Retail might well head back to its roots, to the days when it was about connection and conversation between buyers and sellers at bazaars and markets.

Witness for example the growth of Farmers' Markets in Melbourne and Sydney where customers meet and talk to the producers of apples from Wandin, olives from the Mornington Peninsula and red organic potatoes from Warrnambool. It's an old style connection. Retail is not dying there.

While other booksellers have been closing down, Readings has been thriving after reconfiguring its strategy. The book chain focuses now more on connecting with its customers through social media, providing it with valuable intelligence on customer preferences. It also keeps in touch with them through email. Readings has 40,000 customers on its email data base. That's a lot of connections. While this is all high tech, it's an old fashioned approach that you would find in a bazaar. Readings managing director Mark Rubbo says the aim is to connect with the community. "It's more about community than customers I guess,'' he said.

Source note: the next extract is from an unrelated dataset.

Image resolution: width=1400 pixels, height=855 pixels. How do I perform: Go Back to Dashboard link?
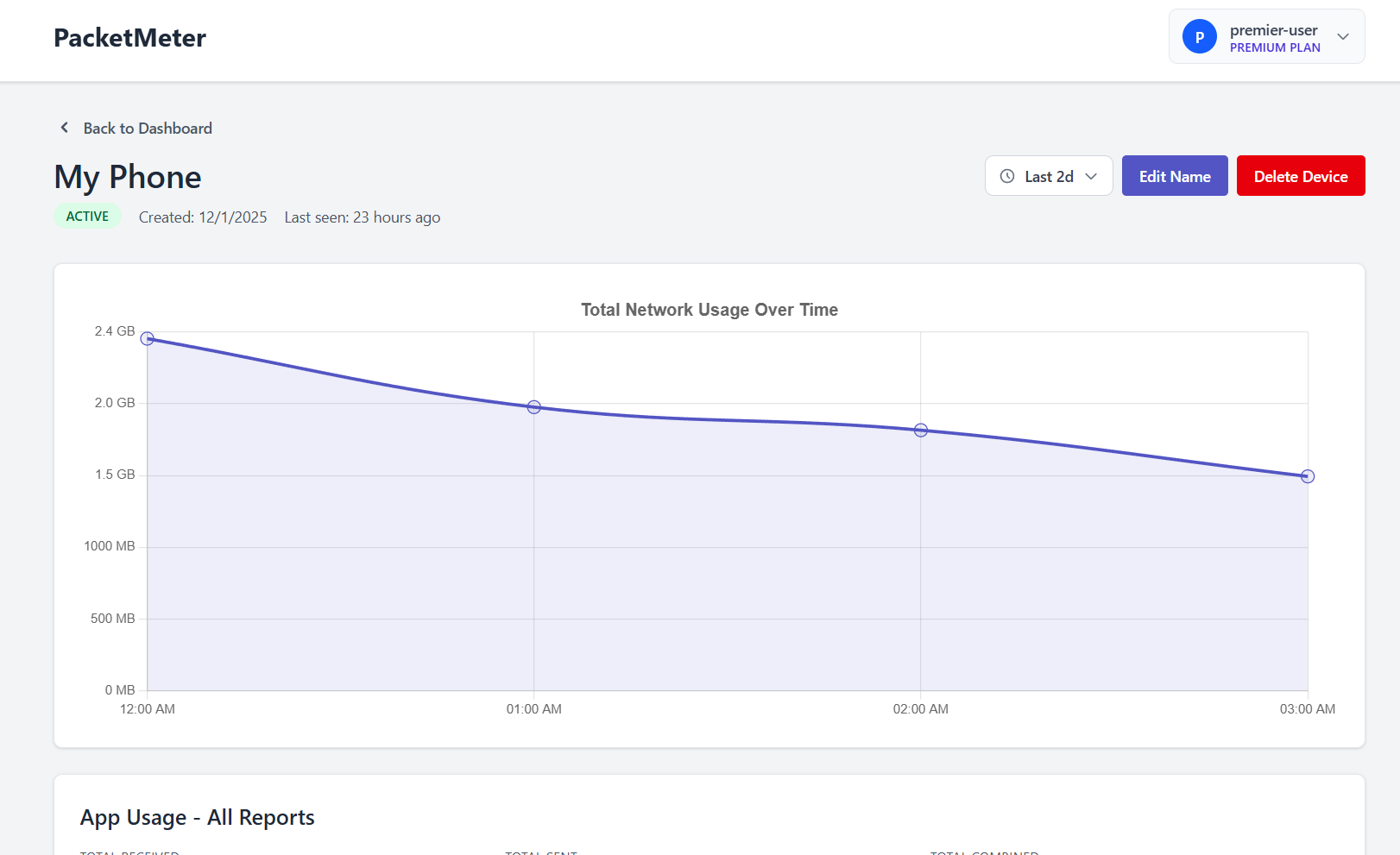pyautogui.click(x=148, y=128)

The same happens when you walk into an Apple store with its array of web-connected computers that anyone can use, gadgets that you can try out and sales staff who don't work on commission and who are there to help when needed. Walk into an Apple store on a Saturday morning and it's packed, so much for a retail sector that's going to the dogs. You have to book to get assistance. When you walk in, you're greeted by a concierge with an iPad who directs you to a spot and then contacts someone from the Genius Bar, Apple's expert assistance service, telling them you've arrived. The geeks will fix your product and answer any questions, no matter how dorky. Unlike what you experience at other stores, Apple sales staff, some with piercings and tattoos, will help but otherwise hang back, no pressure at all. According to Apple's official data, its 375 outlets had 300 million visitors in 2012, with 50,000 a day dropping into the Genius bar. The annual retention rate for Geniuses is almost 90 per cent. That's unheard of in the retail industry.

Compare that experience to shopping at Myer or Harvey Norman where you have to go through several Gen Y sales staff to find the whereabouts of certain products, let alone find your way around the place. Is it any wonder people are buying online?

The numbers tell the story. In the 12 months to June 30, Myer posted a net profit of $139.365 million, a 12.7 per cent fall on the previous corresponding period. Total sales in the period sank 1.3 per cent to $3.119 billion. Harvey Norman suffered one of its worst years when it reported a 32 per cent fall in full-year net profit to $172.5 million. For the 52 weeks to July, David Jones posted a net profit of $101.3 million, down 40 per cent.

This is not saying retailers need to create an atmosphere like a bazaar or market. But it does mean they have to be innovative.

Myer chief Bernie Brookes, for example, talks about increasing online sales from one per cent to 10 per cent. But putting more products online will not help Myer. He will have to approach it as a whole new business opportunity if he wants Myer to become a force again.

Audi, for example, has a new touchscreen based showroom in London where customers can choose the model, colour engine, accessories, and other vehicle specifications via touchscreen. The information is then put on a USB stick, and taken to a conventional Audi dealership for payment. No sales staff but Audi still needs people to work the systems and connect with customers. Retail of the future is likely to be less mass-consumer driven, more tailored to the individual. The technology does that to a point but it still needs a connection. You need people to do that, and many local retailers don't seem to realise that.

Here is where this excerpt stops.